You have me drooling! Is that a kimber!!? 
Nice 45 Shorthair!!


----------



## shorthair (Feb 24, 2003)

Ha! Not quite, Overworked, but thanks. Its an Auto-Ord. Started as a mil-spec parkerized weapon, I did all the work myself. Completed about 1994 with an industrial hard chrome finish.


----------



## Mickey Finn (Jan 21, 2005)

shorthair said:


> Ha! Not quite, Overworked, but thanks. Its an Auto-Ord. Started as a mil-spec parkerized weapon, I did all the work myself. Completed about 1994 with an industrial hard chrome finish.


Yes, thats very nice. Great picture too.


----------



## Linda G. (Mar 28, 2002)

The hunting magazines must really be getting desperate to buy a story like that. 

I've never known anyone to "hunt" a porcupine, they are shot as nuisance incidentals when a threat to a dog on the ground. 

Some people, undoubtedly, use them for target practice, which is sick, but more and more people are learning that quill pigs have their place and that avoidance and dog training is the better way to go. 

If you want to "hunt" a porky, put some salt or brine on your wood siding...and wait. 

Hysterical...


----------



## Macker13 (Oct 1, 2007)

shorthair said:


> Ha! Not quite, Overworked, but thanks. Its an Auto-Ord. Started as a mil-spec parkerized weapon, I did all the work myself. Completed about 1994 with an industrial hard chrome finish.

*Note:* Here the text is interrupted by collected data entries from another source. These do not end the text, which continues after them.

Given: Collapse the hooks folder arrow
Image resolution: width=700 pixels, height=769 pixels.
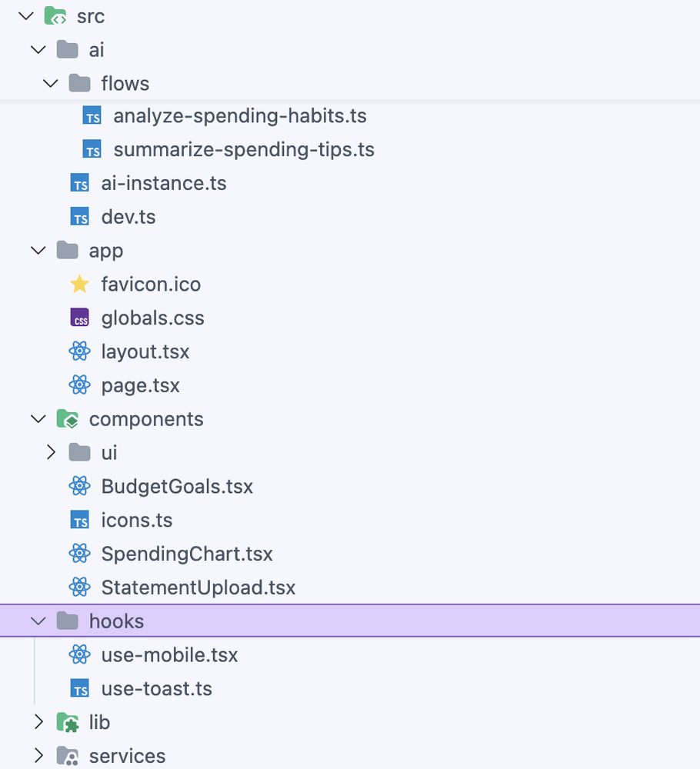Looking at the screenshot, I should coord(38,621).
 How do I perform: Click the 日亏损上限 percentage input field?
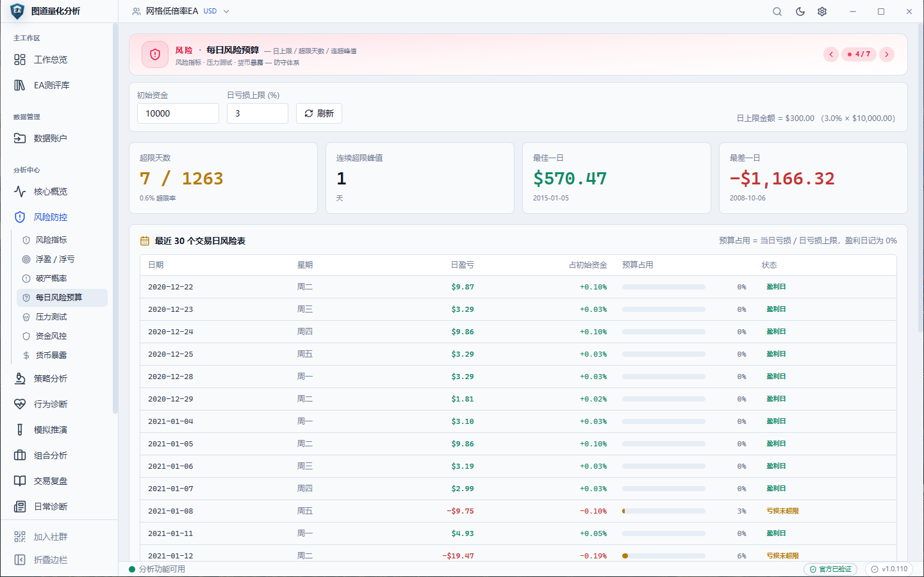(258, 113)
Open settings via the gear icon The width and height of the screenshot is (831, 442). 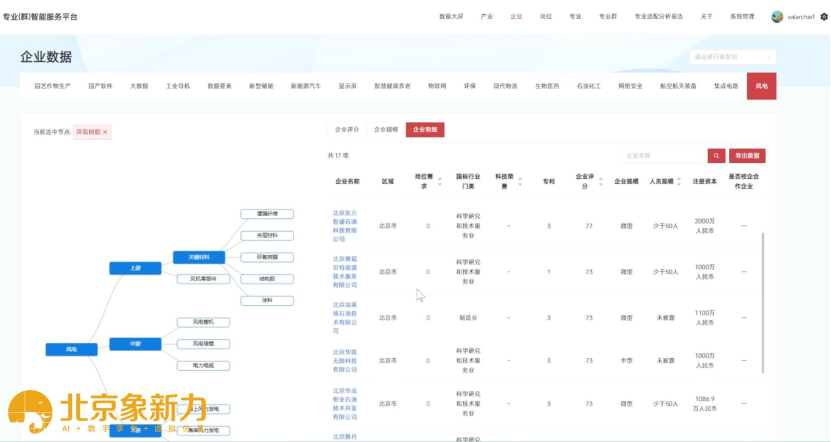(824, 17)
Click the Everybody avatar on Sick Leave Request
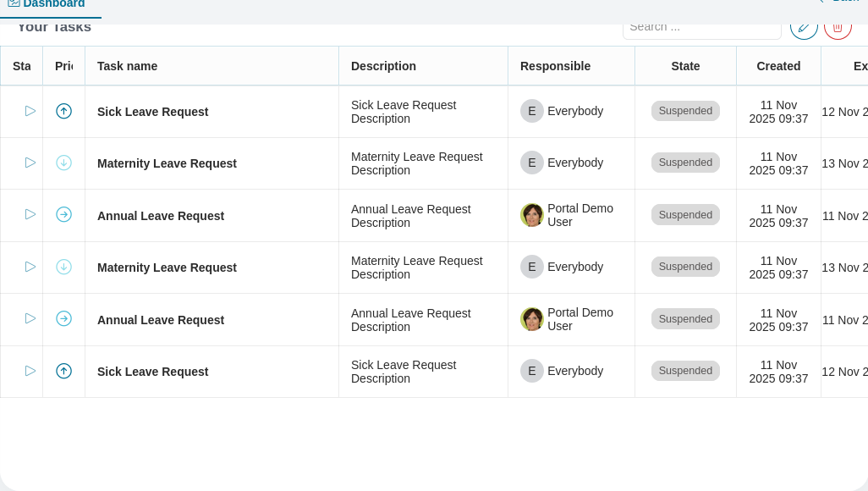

 Nice 1911, and a very well done photo! I give it a 10 out of 10 when you factor in the porky shooting!


----------



## shorthair (Feb 24, 2003)

Macker13 said:


> Nice 1911, and a very well done photo! I give it a 10 out of 10 when you factor in the porky shooting!


Thanks all. That gun has accounted for too many porkys to count, a whitetail buck, several opossums and a couple of raccoons, one memorable one that had decided to tangle with the shorthair in my avatar in knee-deep water my swamp. I'm with the others, I don't go looking for them but I won't pass up an opportunity to kill them when I do run across them.


----------



## 8nchuck (Apr 20, 2006)

I have shot at least 50 -100. As others have said. If you every have dog tangle with one it changes your attitude about them. 

I saw my dad break down and cry when he had to pull quills out of our lab the 2nd time. 

1st time we went to Alpeana to a Vet.

After that,,,,, well lets just say this. 

If a 12 pt buck wanted to get by my dad all he had to do was walk out with a porcupine. Dad would shoot the porcupine and not even think twice. LOL

He never left one alive.


----------



## Linda G. (Mar 28, 2002)

You would find it far less necessary to kill every porcupine you see if you gave your dog a little porcupine avoidance training. If you lived in rattlesnake country, wouldn't you want to snake train your dog? Same thing. 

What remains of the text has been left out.